Domande Fermentazioni

Equazione di una retta

Il testo fornisce l'equazione di una retta come Y = mx + q. Si costruisce quindi la retta su un piano cartesiano con 1/S sull'asse delle x e 1/μ sull'asse delle y. L'intercetta sull'asse delle y è data da 1/μ max e quindi è possibile calcolare μ max, mentre il coefficiente angolare è pari a Ks/μ max, quindi è possibile calcolare Ks. Ks indica l'affinità del microrganismo per il substrato e si trova al denominatore dell'equazione di Monod, quindi si ha una relazione inversa rispetto a μ. Questo implica che a un alto valore di Ks, si ha una bassa affinità per il substrato, mentre a un valore basso di Ks, si ha un'alta affinità. In base alla tipologia di substrato, le curve possono essere diverse in quanto si può avere una repentina diminuzione con una fase logaritmica pronunciata e quindi si ottiene un Ks.
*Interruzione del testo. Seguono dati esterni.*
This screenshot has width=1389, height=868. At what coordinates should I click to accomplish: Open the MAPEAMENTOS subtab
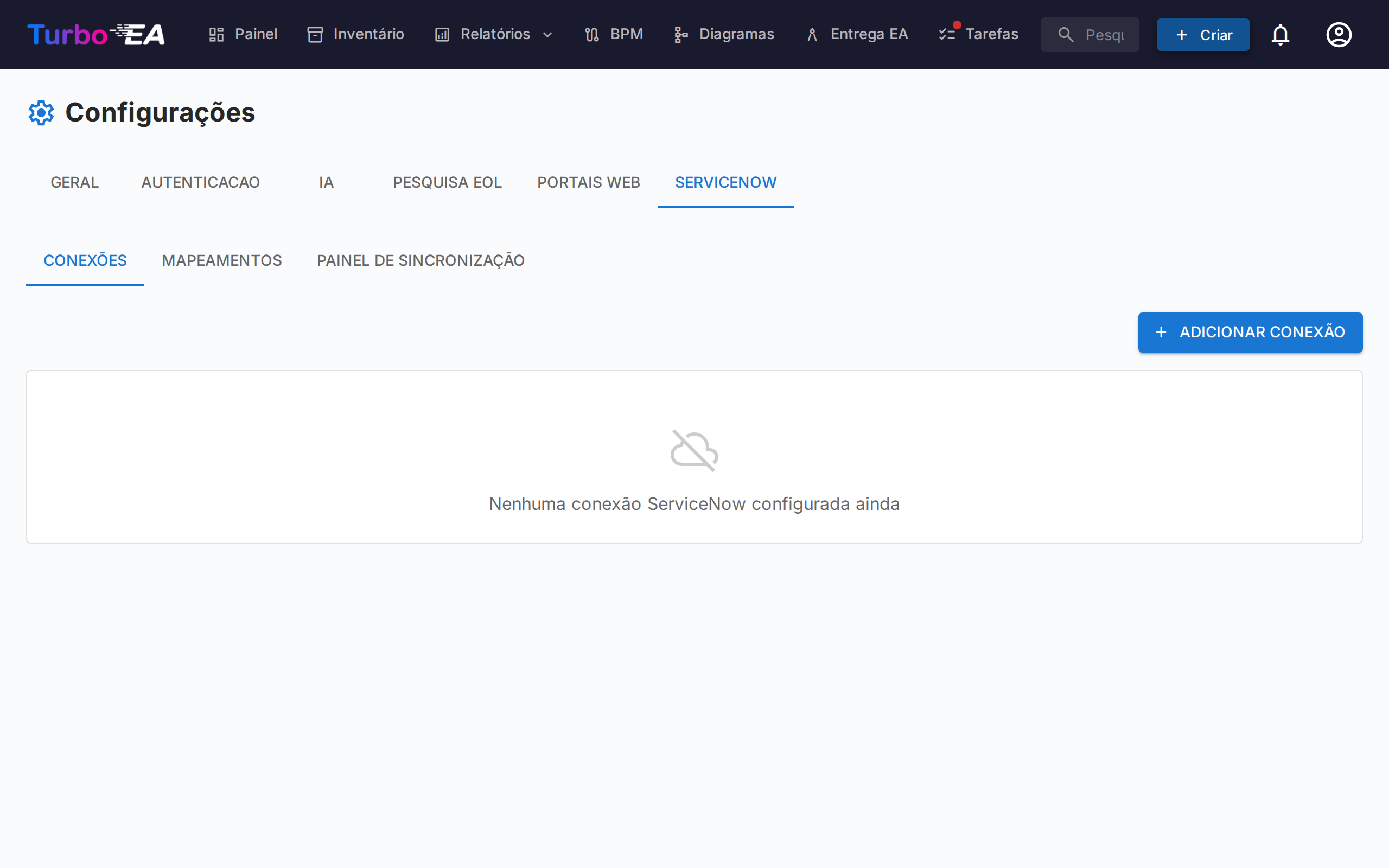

basso e un'alta affinità; oppure si può avere una decelerazione lunga perché il substrato diventa limitante anche ad elevate concentrazioni, quindi si ottiene una Ks alta. In un processo batch la Ks deve essere bassa e in questo modo diventa trascurabile nell'equazione, ottenendo quindi μ = μmax; questo è possibile utilizzando un substrato idoneo allo sviluppo che si verifica per molto tempo a μmax. Il processo è ottimizzato e si ottengono alte rese in un tempo minore e quindi con costi minori.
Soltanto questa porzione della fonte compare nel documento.